[Written request] Select every line in the items below that contains the word "This", and copy each one out.

(Items from a dataset)

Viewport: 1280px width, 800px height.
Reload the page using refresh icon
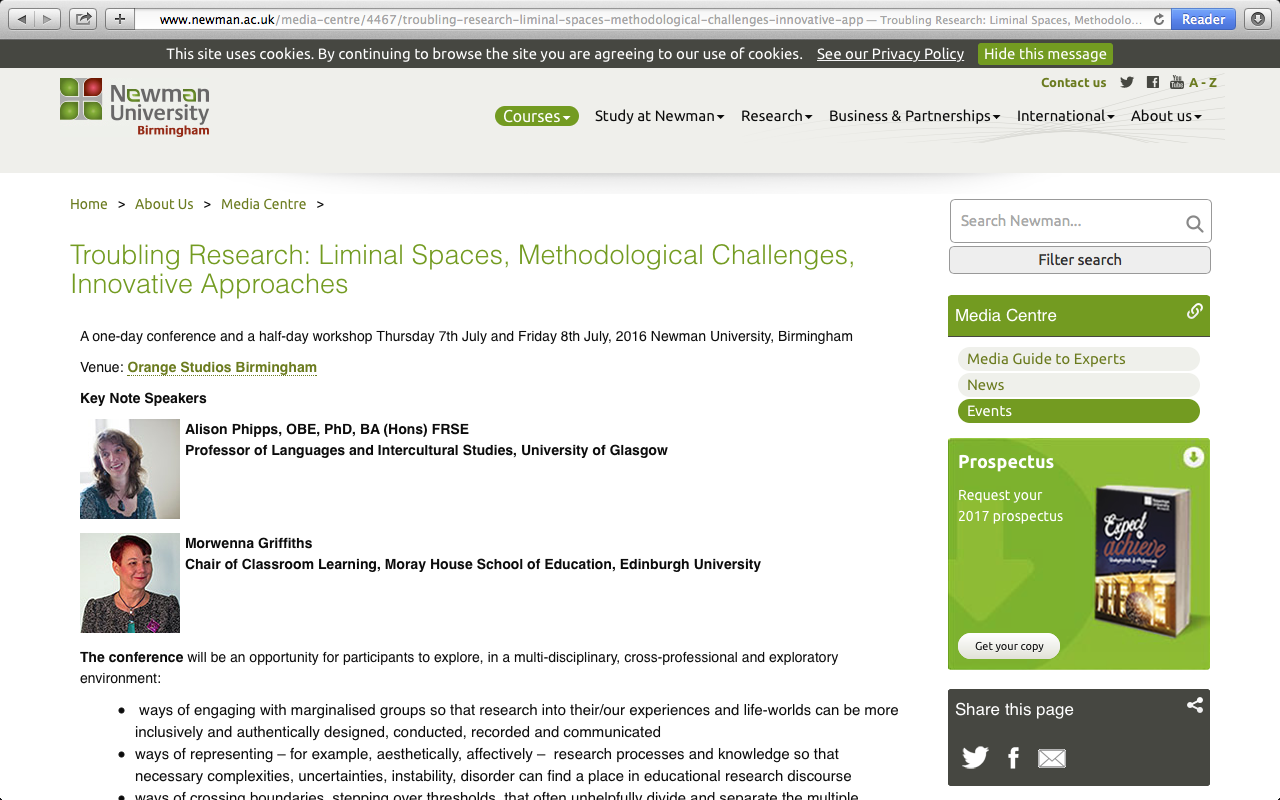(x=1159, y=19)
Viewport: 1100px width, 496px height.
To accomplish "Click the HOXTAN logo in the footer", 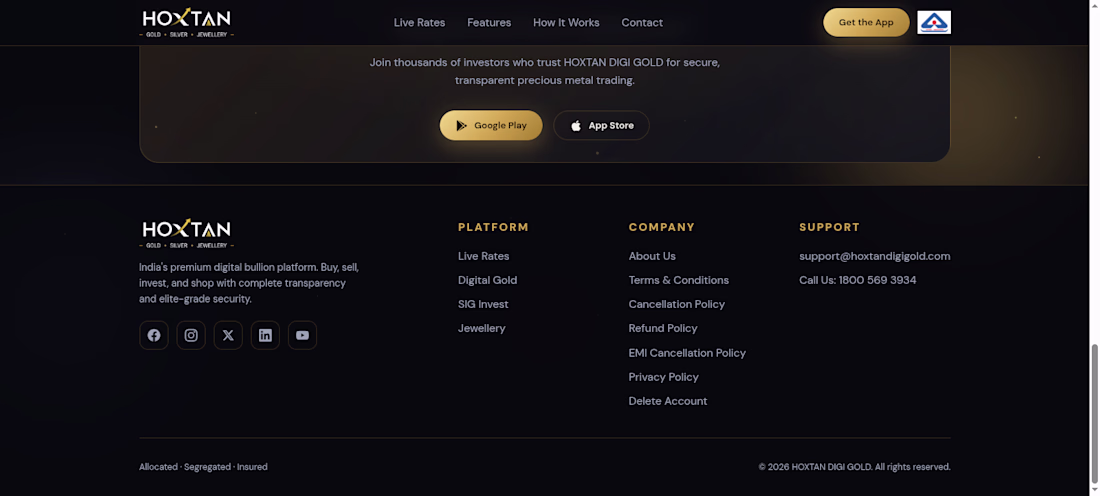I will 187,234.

---

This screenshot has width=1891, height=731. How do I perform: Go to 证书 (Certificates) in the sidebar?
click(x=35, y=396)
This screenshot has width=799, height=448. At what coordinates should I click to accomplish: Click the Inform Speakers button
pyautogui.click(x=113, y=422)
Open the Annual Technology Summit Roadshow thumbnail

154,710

[Answer to the task]
This screenshot has width=1891, height=731. How do I perform: Go to 证书 (Certificates) in the sidebar?
This screenshot has width=799, height=448. At what coordinates should I click to accomplish: Click the Inform Speakers button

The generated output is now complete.